• _TEXT FOR ANALYSIS_

I’ve spent the last year attempting to hone, and better both my writing skills, and my storytelling skills. It’s been a process, and the editing department will attest, has been long and arduous at best. Prior to this platform from which to spew my warped thoughts on a weekly basis, it had been quite awhile since I had written anything of any length or substance. In fact, the last time, I was seated on a beanbag chair on the floor of my parents’ basement. Between my legs was a milk crate that held an 85-pound typewriter. I had to manually push the lever after each line to return the bar back to the left margin. If I were really focused and applied myself, I could bang out 2 or 3 paragraphs in a shade under 4 hours. I’m pretty sure Reagan was in office at the time. I singlehandedly boosted the stock for White Out.
The facts that I have absolutely no formal training as a writer, and I am completely technologically inept have also made this literary journey an uphill battle. As I play the front 9 of my fifth decade, I still have yet to own my own computer and I’m about as hip and savvy with modern devices as a 92 year old Amish man. I’ve had an e-mail address for less than 2 years and I’m only about half a decade removed from owning a top load VCR, a rotary phone hooked up to a land line, and a TV that I had to walk across the room to change the channel. I’m not good with change. Until just recently, I thought that a blackberry was something found at a produce stand that’s best used for the flavoring of brandy. I thought that a laptop was a grossly overpriced dance that you are going to have to lie about later (Editor’s note: Syd also thought “laptop” was 2 words). I thought that an iPad was something the optometrist gave you after you’ve scratched your cornea. I thought that a Palm Pilot was a term used to describe pleasuring one’s self to a stewardess fantasy. And I still don’t believe a phone can be considered smart until it can find my remote or reading glasses, and help my kids with their homework, (which is something I recently discovered I’m incapable of.) Much to the delight of my handlers though, in the last year I’ve learned how to use spell check, cut and paste, and I’m not quite the grammatical train wreck that I was when this column started.

• _ASSIGNMENT_
Write out the stretch of the column from "I’ve spent the" through "for White Out.", word for word.

• _Collected data entries_
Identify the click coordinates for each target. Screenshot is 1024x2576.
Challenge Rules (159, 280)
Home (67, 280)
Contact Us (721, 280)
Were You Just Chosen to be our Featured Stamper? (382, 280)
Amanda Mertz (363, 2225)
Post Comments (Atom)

• _EXERCISE RESULT_
I’ve spent the last year attempting to hone, and better both my writing skills, and my storytelling skills. It’s been a process, and the editing department will attest, has been long and arduous at best. Prior to this platform from which to spew my warped thoughts on a weekly basis, it had been quite awhile since I had written anything of any length or substance. In fact, the last time, I was seated on a beanbag chair on the floor of my parents’ basement. Between my legs was a milk crate that held an 85-pound typewriter. I had to manually push the lever after each line to return the bar back to the left margin. If I were really focused and applied myself, I could bang out 2 or 3 paragraphs in a shade under 4 hours. I’m pretty sure Reagan was in office at the time. I singlehandedly boosted the stock for White Out.